Slotin, being brilliant but reckless, decided to forgo the use of wedges and instead used the tip of a flathead screwdriver to prevent the hemispheres from fully enclosing the core. He would adjust the sphere’s position by tilting the screwdriver and observe the change in criticality. Unfortunately, on the 21st of May, while conducting a similar experiment with seven other colleagues, THE SCREWDRIVER SLIPPED! The shell closed around the core, causing it to go “super-critical”.
There was a similar release of heat and a blue light. Slotin quickly tipped off the sphere, but he had already been exposed to a lethal dose of radiation (1000 rads). Nine days later, he succumbed to radiation illness. According to doctors, his body had experienced something akin to a “3-Dimensional Sunburn”.
Slotin’s accident was a result of mere negligence.
Summary
The criticality experiments led to the unintended deaths of individuals, including scientists and security guards present at the time.

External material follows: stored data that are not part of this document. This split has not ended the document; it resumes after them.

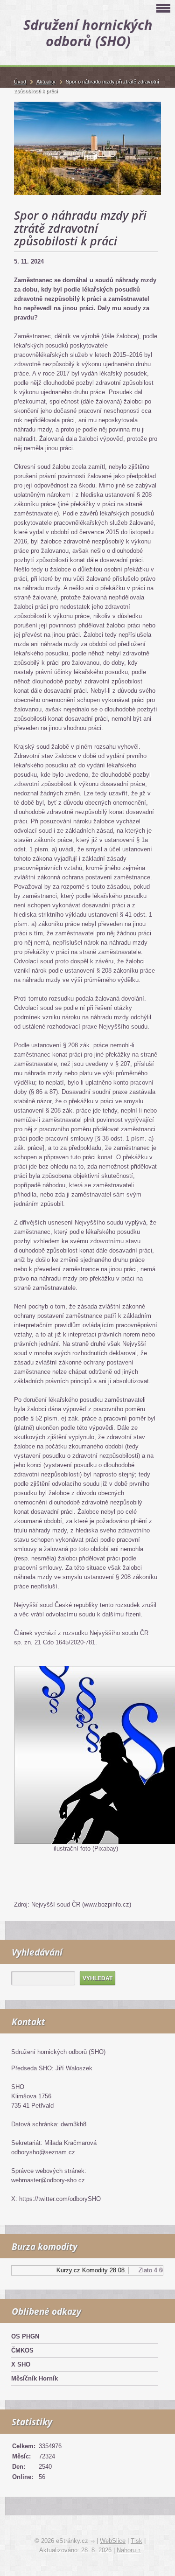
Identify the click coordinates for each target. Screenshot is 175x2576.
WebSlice (113, 2540)
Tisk (136, 2540)
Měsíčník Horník (34, 2378)
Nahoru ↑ (129, 2550)
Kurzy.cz (62, 2270)
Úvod (20, 81)
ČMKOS (22, 2350)
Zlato (139, 2270)
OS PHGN (25, 2336)
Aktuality (46, 81)
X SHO (20, 2364)
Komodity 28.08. (98, 2270)
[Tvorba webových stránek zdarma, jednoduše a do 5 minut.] (93, 2542)
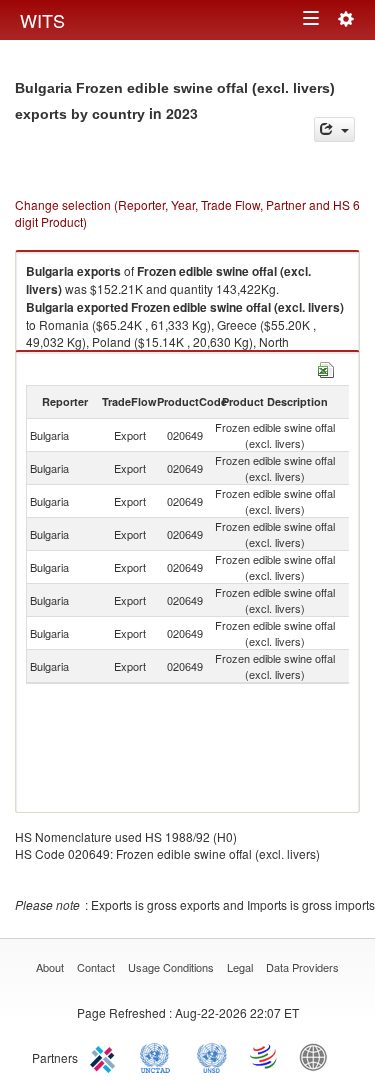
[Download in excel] (326, 367)
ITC (106, 1056)
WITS (42, 20)
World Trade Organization (265, 1056)
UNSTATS (212, 1056)
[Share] (334, 129)
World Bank (318, 1056)
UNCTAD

The fatalities of two prominent scientists sparked a discussion on the necessary precautions and safety measures for scientific experiments. Consequently, the government ceased criticality experiments due to the associated risks. Additionally, the Plutonium core acquired the moniker “Demon Core”.
It is astonishing to contemplate how a small metal sphere can possess such danger. This serves as a testament to the bizarre and awe-inspiring nature of the universe. The film “Fat Man and Little Boy” released in 1989 visually portrays the core and the criticality accident. Following the incidents, authorities melted down the demon core and repurposed it to construct new cores. Thus, the core met its demise and became part of a new era of weaponry and experimentation.